Quando abriu os olhos depois de processar a dor e o movimento repentino, deparou-se com Lúcifer em pé ao seu lado averiguando a espada de divinium que ainda brilhava em um azul intenso. Seus olhos reviraram até pousarem nela e seu coração quase saiu pela boca quando a ponta da lâmina cravou na terra, mas tão perto de sua orelha direita que ela pode jurar que um pequeno corte tinha sido feito na cartilagem.

— E você está morta — ela sorriu com o tom de deboche na voz dele. — Humanos costumam sorrir quando morrem?

Nah — afastou a cabeça com cautela da lâmina, agarrando o braço do anjo caído para que pudesse levantar. — Obrigada — disse sorrindo, mesmo que ele não tivesse a ajudado e sim ficado parado enquanto ela o usava de muleta. — Aquele último truque foi legal. Você tem que me ensinar.

— Você morreu, Ava, pela... — ele parou e franziu a testa, batucando os dedos no cabo na espada. — Quinquagésima sétima vez.

— Uau, estamos fazendo isso a tanto tempo assim?

— Exatos dois meses e treze dias — o homem esfregou os olhos. — Estou treinando você desde o início e você continua falhando. É assim que você quer destruir Adriel?

— Destruir Adriel... — repetiu com amargura. — Como se eu fosse conseguir fazer isso estando presa aqui. Confio nas minhas garotas, elas vão conseguir.

— Já fazem dois...

— Eu sei que já fazem dois meses, porra. Não é como se você me deixasse esquecer com toda essa negatividade.

— Não estou sendo negativo — soou ofendido. — Apenas...

— Realista, é, eu sei — o empurrou pelos ombros, arrancando a espada de suas mãos.

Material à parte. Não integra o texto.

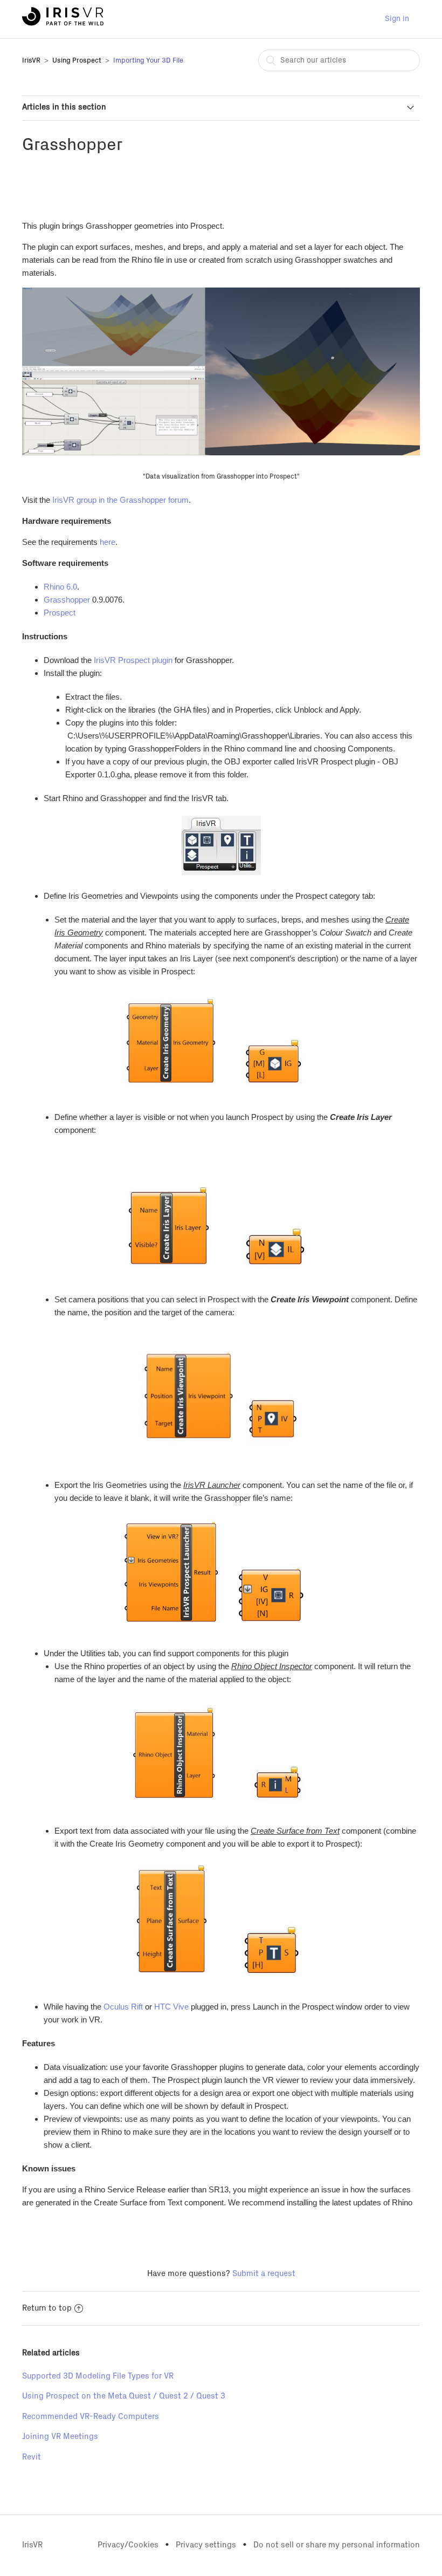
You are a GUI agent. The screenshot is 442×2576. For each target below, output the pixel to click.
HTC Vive (171, 2006)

Com raiva e frustrada, ela caminhou por entre as árvores, remexendo-se incomodada ao sentir suas feridas tentarem se fechar em volta das farpas de madeira. Só ao percorrer o caminho de volta para a estrada que ela percebeu o tanto que tinha corrido, finalmente encontrando a bainha da espada jogada no acostamento. A saída da floresta levou o sol do meio dia diretamente para sua cabeça; era impressionante que ele estivesse ali brilhando fortemente depois da chuva torrencial que tinha caído. Escutou seu nome ser chamado por Lúcifer logo atrás dela. No momento em que ele segurou seus braços ela se sentiu enjoada e com a vista turva, caindo no chão assim que a sensação passou. Seus dedos se apertaram sob o carpete, estranhando a nova localização.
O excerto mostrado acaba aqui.